** Record excerpts follows **

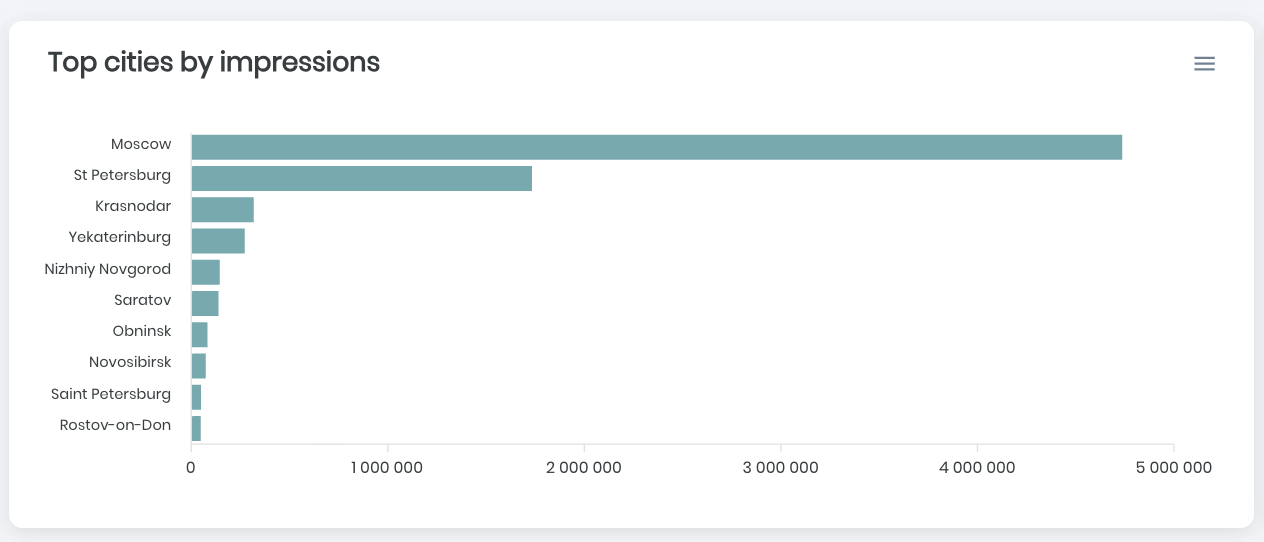
Task: Click the 5 000 000 axis tick label
Action: [x=1174, y=467]
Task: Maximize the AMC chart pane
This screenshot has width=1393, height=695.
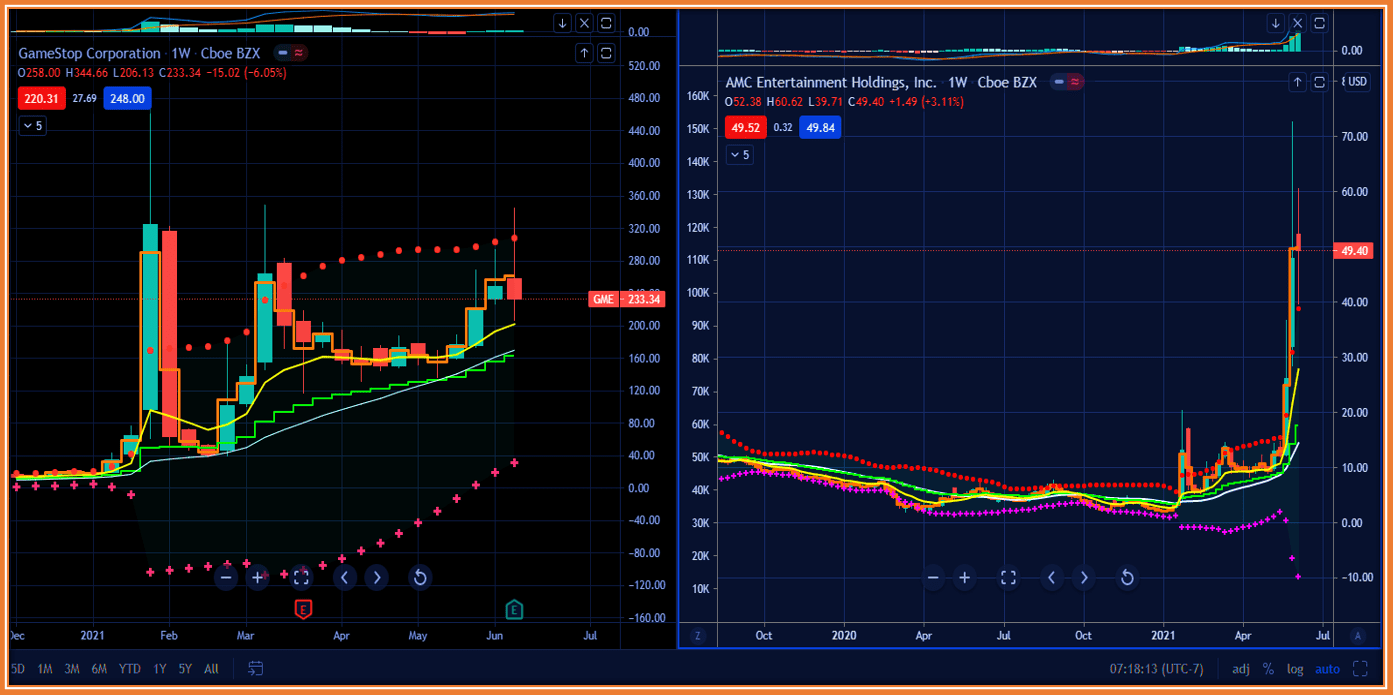Action: pyautogui.click(x=1320, y=82)
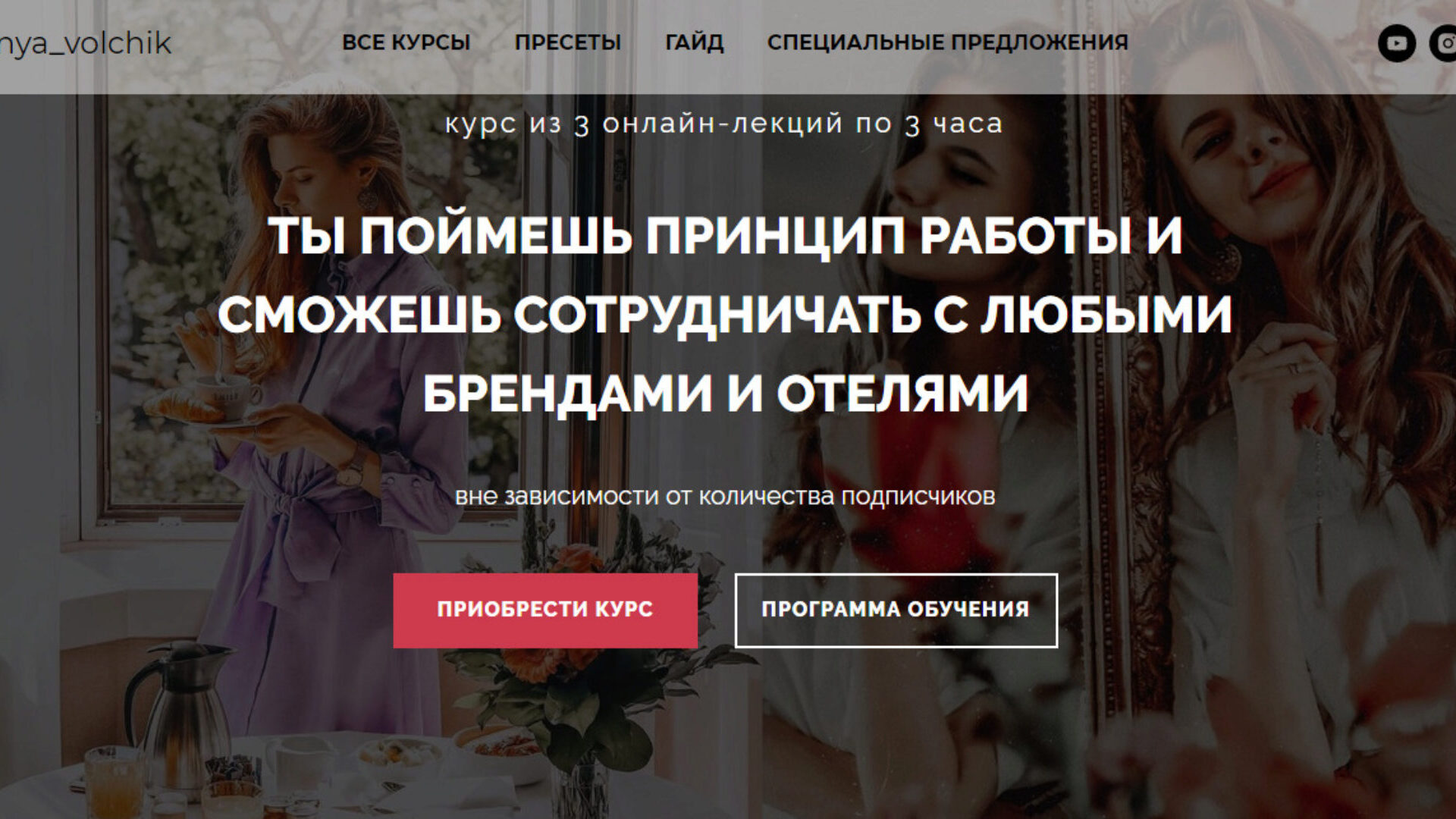Open СПЕЦИАЛЬНЫЕ ПРЕДЛОЖЕНИЯ menu item
The width and height of the screenshot is (1456, 819).
tap(948, 42)
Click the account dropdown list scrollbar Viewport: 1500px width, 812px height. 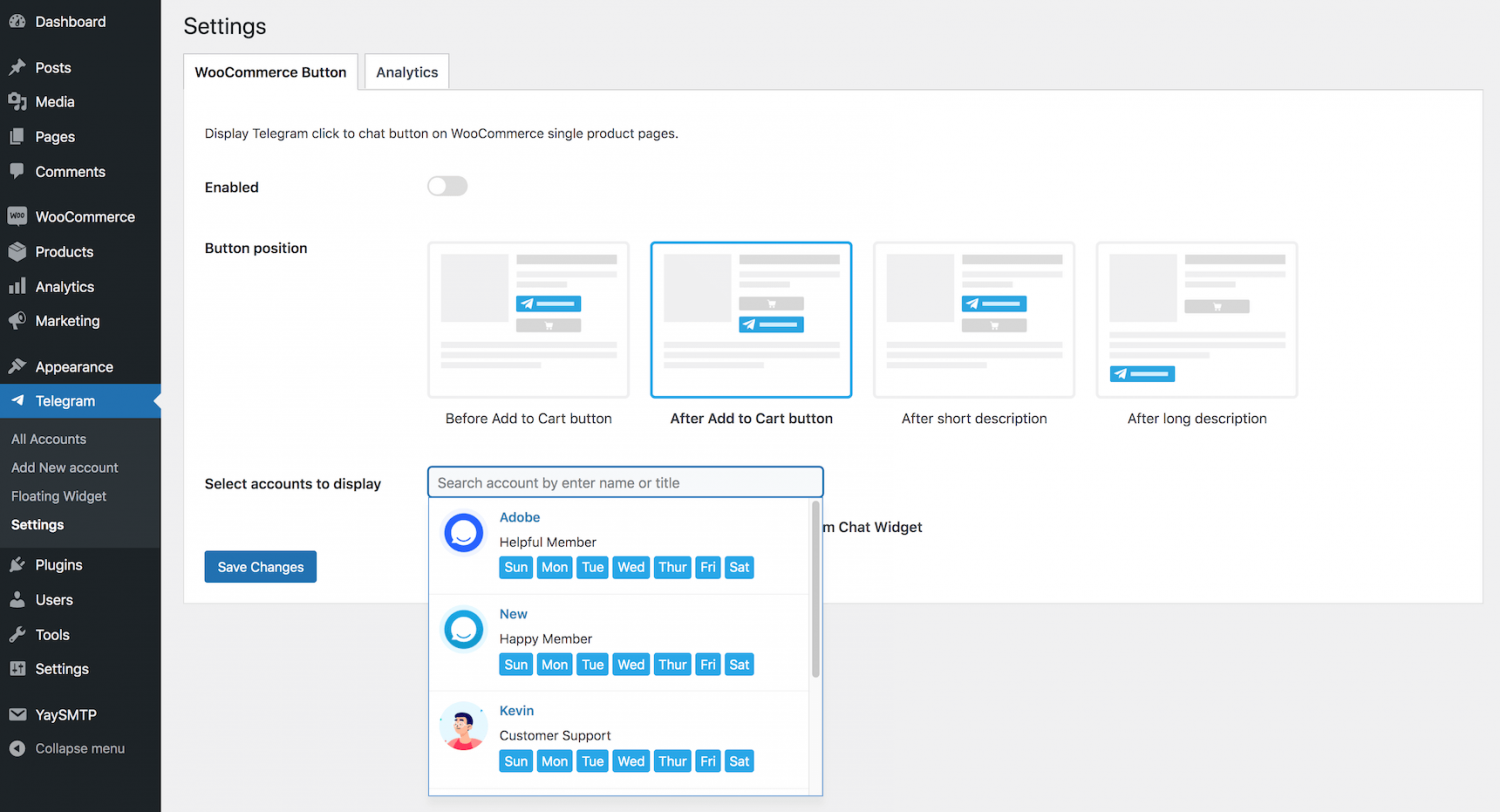(816, 590)
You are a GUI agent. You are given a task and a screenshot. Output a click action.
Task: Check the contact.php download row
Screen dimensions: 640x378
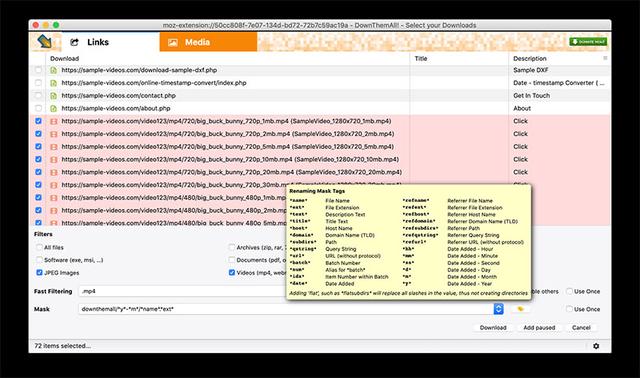point(38,96)
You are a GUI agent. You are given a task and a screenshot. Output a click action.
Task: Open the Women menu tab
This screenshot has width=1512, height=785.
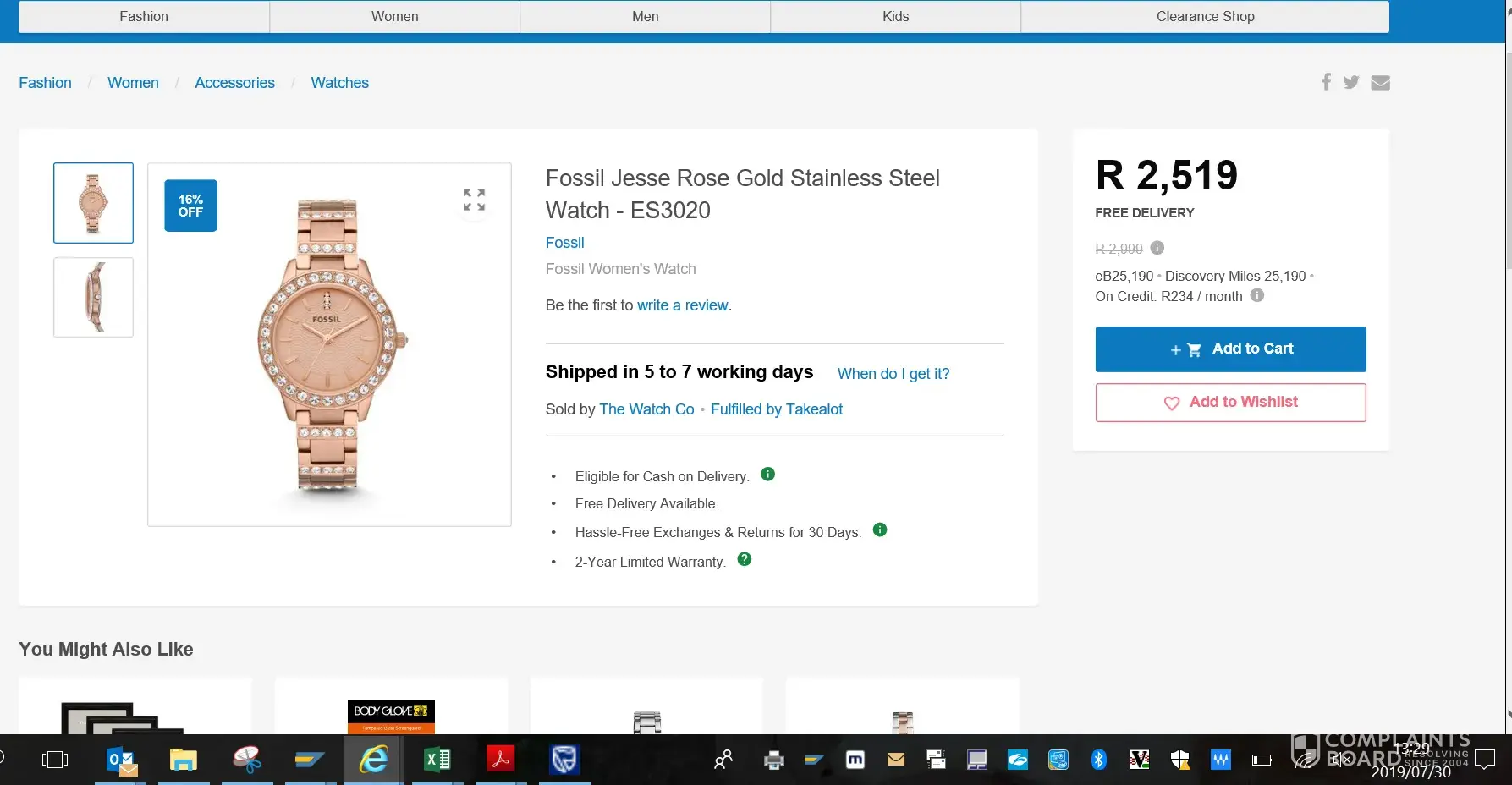[x=394, y=17]
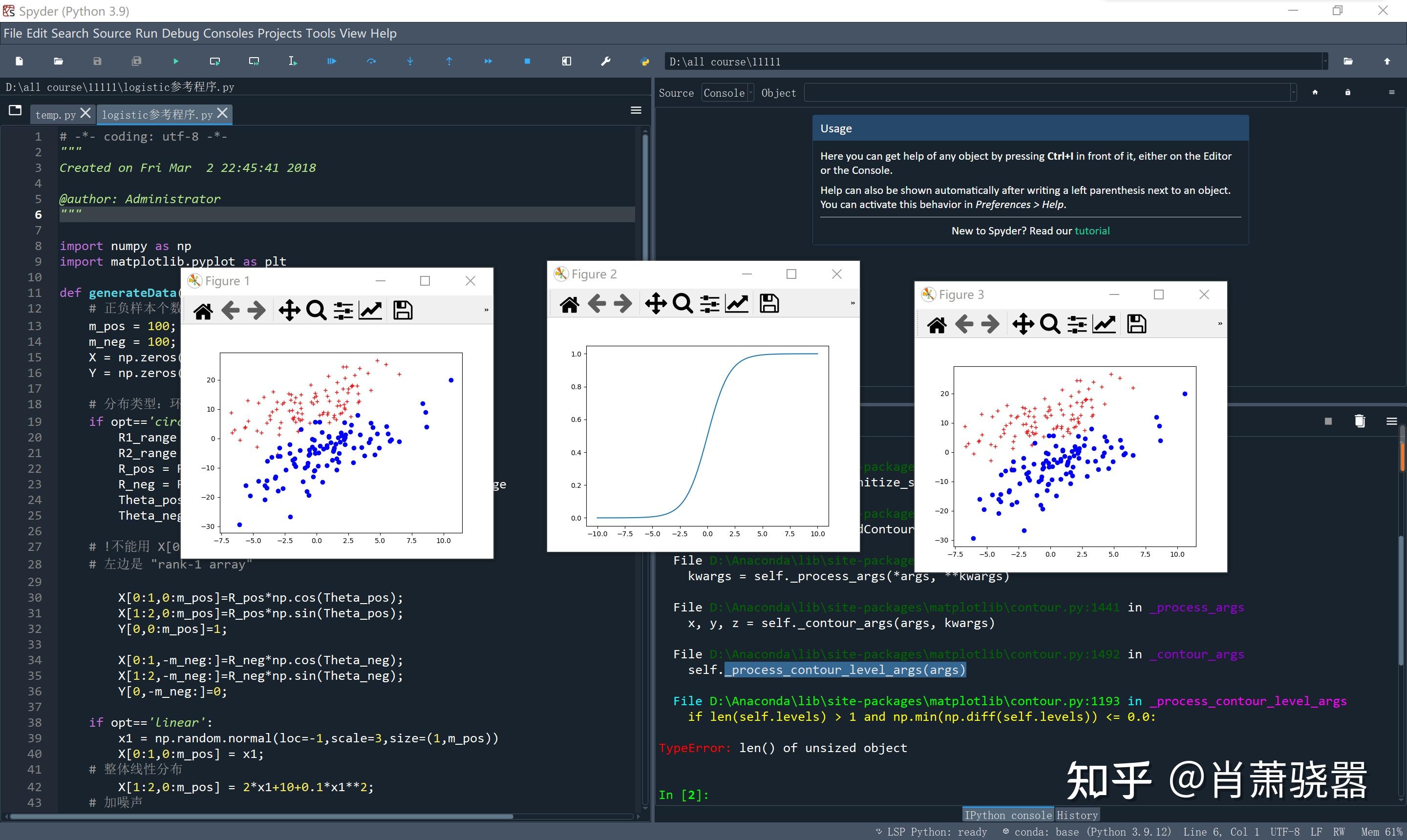This screenshot has width=1407, height=840.
Task: Click the editor horizontal scrollbar
Action: 261,816
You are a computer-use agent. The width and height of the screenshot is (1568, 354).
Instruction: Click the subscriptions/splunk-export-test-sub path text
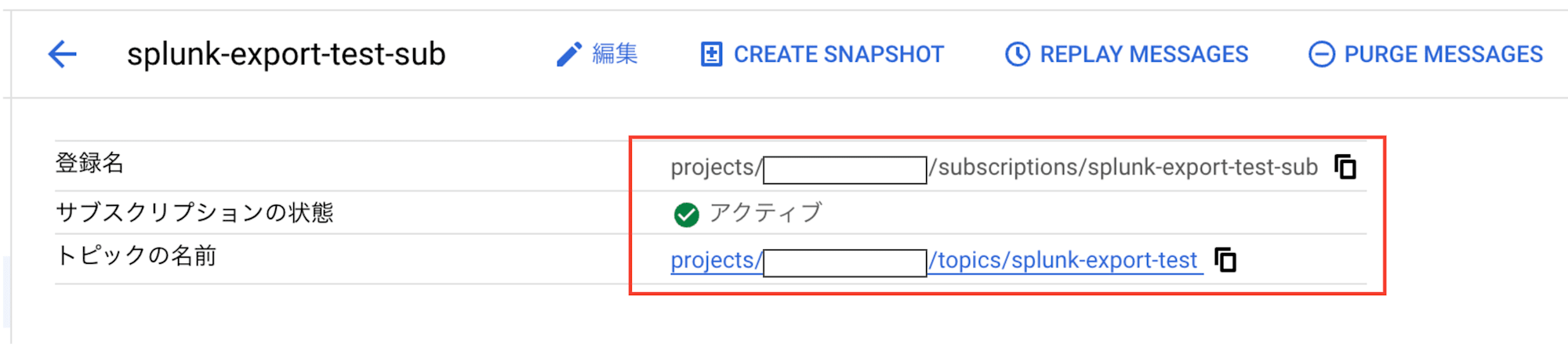tap(1123, 168)
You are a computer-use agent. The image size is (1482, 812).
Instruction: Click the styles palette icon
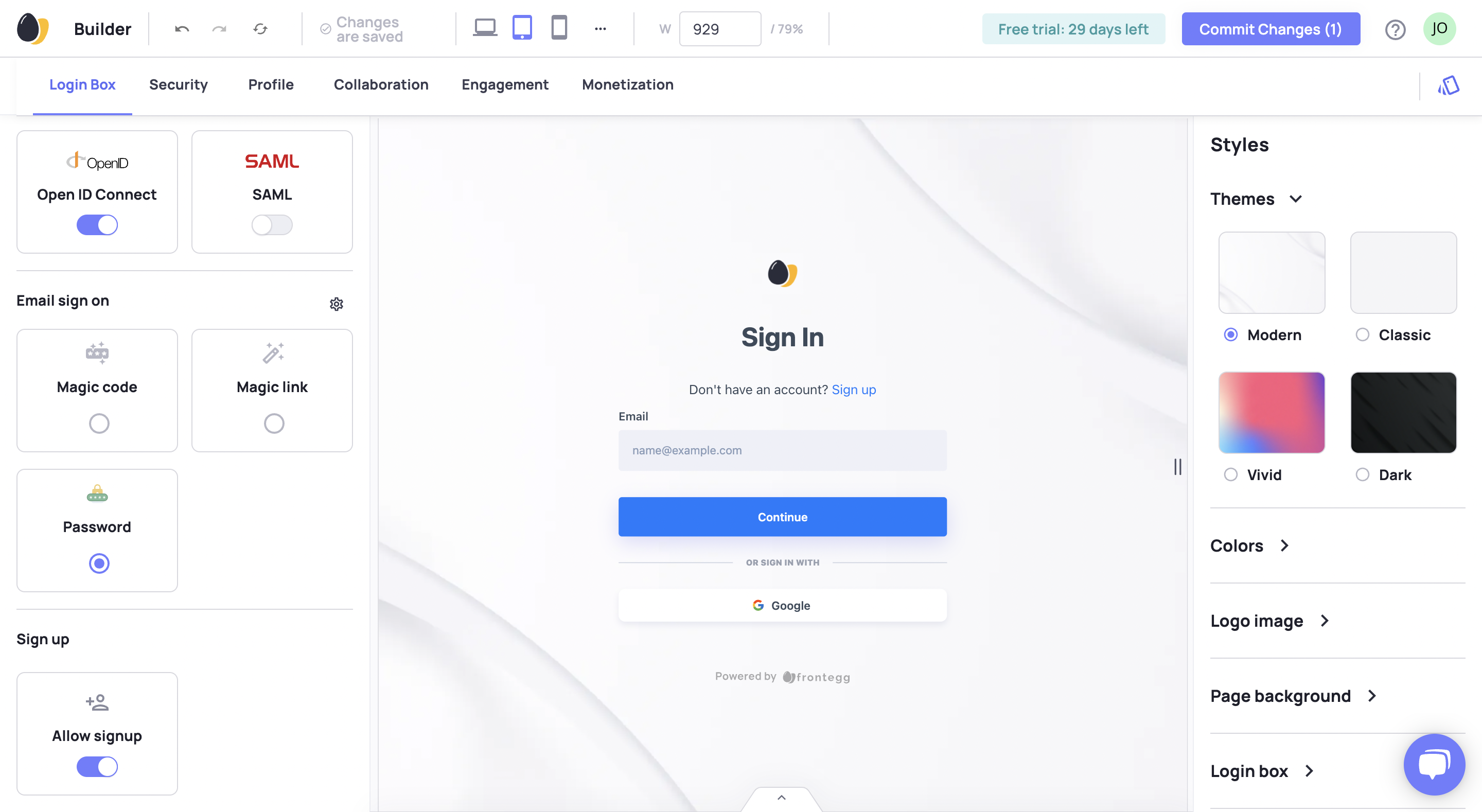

** End of Record excerpts **

What to do »
Copy every line of the data above in which the string "computer" appears.

Task response »
You are a computer-use agent. The width and height of the screenshot is (1568, 354).
You are a computer-use agent. The image size is (1482, 812).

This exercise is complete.